Photo illustration

L’attention des habitants de La Preneuse a été attirée il y a deux semaines par le fait que des expatriés et certains propriétaires de bungalows ont interdit aux Mauriciens l’accès à une partie de la plage dans la localité.

Selon un habitant de La Preneuse, les conflits ont  commencé à se multiplier entre certains propriétaires de bungalows pieds dans l’eau et des pique-niqueurs. « Le débat pour l’accès à la plage a été relancé ici. Des Mauriciens en sont privés d’accès. Cela  arrive de plus en plus souvent avec le nombre grandissant de Mauriciens qui fréquentent cette plage », a expliqué un habitué de cette plage.

« Trouver une place sur la plage publique est un parcours du combattant, plus particulièrement en cette période où la chaleur bat son plein. De nombreuses familles se rendent à la plage pour se relaxer », fait remarquer F., un travailleur social de la localité. « Le problème se pose de plus en plus à La Preneuse car cette plage est victime de l’érosion  depuis plusieurs années, malgré les travaux entrepris par l’Etat. L’érosion perdure bien que des sacs de sable et autres matériaux en plastique aient été placés tout au long de la plage. Li pa efikas sa metod la. »
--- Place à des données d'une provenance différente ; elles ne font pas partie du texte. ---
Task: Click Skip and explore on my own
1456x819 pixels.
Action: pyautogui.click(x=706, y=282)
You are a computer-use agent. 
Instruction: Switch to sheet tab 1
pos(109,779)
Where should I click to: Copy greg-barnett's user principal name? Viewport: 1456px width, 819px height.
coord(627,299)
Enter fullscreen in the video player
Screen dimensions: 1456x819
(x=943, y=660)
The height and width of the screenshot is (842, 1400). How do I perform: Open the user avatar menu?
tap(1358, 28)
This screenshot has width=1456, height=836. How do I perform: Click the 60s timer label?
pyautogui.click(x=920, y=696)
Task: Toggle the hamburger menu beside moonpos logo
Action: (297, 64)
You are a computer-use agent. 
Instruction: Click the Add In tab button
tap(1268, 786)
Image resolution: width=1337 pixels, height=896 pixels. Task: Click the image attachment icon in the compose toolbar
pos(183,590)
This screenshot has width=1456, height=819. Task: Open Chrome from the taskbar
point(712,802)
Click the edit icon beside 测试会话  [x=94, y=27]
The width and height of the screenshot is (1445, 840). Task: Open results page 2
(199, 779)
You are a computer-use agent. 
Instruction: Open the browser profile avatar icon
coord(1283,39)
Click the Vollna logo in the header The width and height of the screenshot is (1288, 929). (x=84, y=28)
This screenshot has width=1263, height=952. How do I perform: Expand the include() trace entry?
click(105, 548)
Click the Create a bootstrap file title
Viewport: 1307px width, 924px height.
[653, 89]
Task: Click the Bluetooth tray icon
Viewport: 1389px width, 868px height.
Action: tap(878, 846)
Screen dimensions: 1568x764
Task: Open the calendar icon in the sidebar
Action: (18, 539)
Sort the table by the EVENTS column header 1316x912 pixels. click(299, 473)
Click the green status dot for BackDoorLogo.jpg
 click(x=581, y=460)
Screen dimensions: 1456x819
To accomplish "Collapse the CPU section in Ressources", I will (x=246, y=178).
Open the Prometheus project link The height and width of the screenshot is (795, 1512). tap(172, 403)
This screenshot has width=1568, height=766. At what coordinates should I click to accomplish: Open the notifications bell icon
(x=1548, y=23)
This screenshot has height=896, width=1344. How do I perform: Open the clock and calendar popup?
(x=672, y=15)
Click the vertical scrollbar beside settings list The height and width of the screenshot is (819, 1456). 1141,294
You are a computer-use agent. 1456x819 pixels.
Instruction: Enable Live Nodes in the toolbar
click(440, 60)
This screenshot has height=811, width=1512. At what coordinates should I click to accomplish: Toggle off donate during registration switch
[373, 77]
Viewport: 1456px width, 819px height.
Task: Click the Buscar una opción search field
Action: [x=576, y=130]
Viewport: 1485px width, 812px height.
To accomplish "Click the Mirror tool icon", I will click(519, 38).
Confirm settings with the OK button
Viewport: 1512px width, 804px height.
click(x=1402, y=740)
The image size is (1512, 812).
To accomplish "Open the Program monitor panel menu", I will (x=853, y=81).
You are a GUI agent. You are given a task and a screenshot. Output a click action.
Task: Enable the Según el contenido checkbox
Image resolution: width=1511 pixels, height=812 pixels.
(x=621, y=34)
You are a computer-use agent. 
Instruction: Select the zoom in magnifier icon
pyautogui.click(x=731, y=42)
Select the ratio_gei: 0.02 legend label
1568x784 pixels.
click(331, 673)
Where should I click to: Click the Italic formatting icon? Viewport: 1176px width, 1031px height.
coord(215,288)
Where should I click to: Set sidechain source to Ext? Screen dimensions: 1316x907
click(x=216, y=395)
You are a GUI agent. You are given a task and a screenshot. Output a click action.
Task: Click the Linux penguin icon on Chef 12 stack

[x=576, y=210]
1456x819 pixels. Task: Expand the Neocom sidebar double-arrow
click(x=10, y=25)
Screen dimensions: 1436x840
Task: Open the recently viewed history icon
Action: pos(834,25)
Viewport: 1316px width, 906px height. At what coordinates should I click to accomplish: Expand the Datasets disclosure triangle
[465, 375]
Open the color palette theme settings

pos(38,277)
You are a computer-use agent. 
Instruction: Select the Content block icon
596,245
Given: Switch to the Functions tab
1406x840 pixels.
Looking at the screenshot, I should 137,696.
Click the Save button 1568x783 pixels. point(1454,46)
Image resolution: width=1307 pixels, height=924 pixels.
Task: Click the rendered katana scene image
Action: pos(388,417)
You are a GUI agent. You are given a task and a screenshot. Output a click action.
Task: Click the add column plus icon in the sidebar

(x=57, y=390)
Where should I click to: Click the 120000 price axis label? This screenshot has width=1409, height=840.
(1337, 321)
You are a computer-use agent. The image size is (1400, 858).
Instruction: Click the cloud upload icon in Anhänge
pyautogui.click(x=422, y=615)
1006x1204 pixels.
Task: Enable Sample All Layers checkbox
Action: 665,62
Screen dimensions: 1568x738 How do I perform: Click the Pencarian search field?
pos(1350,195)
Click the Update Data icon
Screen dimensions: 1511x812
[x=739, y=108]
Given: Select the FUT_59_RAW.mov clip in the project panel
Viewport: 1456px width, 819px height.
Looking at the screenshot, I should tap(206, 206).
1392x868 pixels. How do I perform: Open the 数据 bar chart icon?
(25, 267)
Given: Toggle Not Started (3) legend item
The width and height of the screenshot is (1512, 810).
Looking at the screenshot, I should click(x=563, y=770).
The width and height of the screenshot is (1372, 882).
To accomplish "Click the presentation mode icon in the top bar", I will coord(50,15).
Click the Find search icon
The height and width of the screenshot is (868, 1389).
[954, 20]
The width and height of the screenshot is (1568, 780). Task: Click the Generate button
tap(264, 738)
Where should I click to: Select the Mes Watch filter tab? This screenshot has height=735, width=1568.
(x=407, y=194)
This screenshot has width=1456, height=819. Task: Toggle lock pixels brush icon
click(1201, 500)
Didier, un habitant de La Preneuse et dont le père possède un bungalow dans la région, défend la position des propriétaires de bateaux. « Nous sommes conscients de la situation. Nous ne pouvons pas interdire aux Mauriciens d’avoir accès à la plage ou de circuler librement sur la plage. Mais il y a certains Mauriciens qui viennent à la plage avec tout un attirail de cuisine, leur stéréo tonitruante, quand ce n’est pas les enfants qui viennent jouer au foot et laissent derrière  des tas d’immondices.

F. donne la réplique à Didier : « Vous devez comprendre que tous les Mauriciens ne sont pas  pareils. Tous n’ont pas la même mentalité. Et nous, Mauriciens, avons à droit à la tranquillité sur nos plages. »

Un haut cadre du ministère des Collectivités Locales, que Le Mauricien a contacté, a rappelé qu’il y a plus de 20 ans que son ministère avait tenté d’ouvrir des passages pour donner l’accès aux plages du pays. Mais on se heurte malheureusement  aux contestations des détenteurs de baux. Si le gouvernement empiète sur ces  terrains, cela risque de poser de gros problèmes légaux. « Il faut peut-être apporter des modifications à la loi ou faire l’acquisition de terrains », a-t-il souligné.

Lors d’une descente des lieux dans le nord du pays en 2008 en compagnie de ses officiers, Mahen Jhugroo, ancien ministre du Logement et des Terres, avait laissé entendre que pour ouvrir des passages donnant accès à la plage, le gouvernement n’hésiterait pas à faire l’acquisition de terres. Rien n’a changé depuis. Les conflits entre propriétaires de bungalows persistent.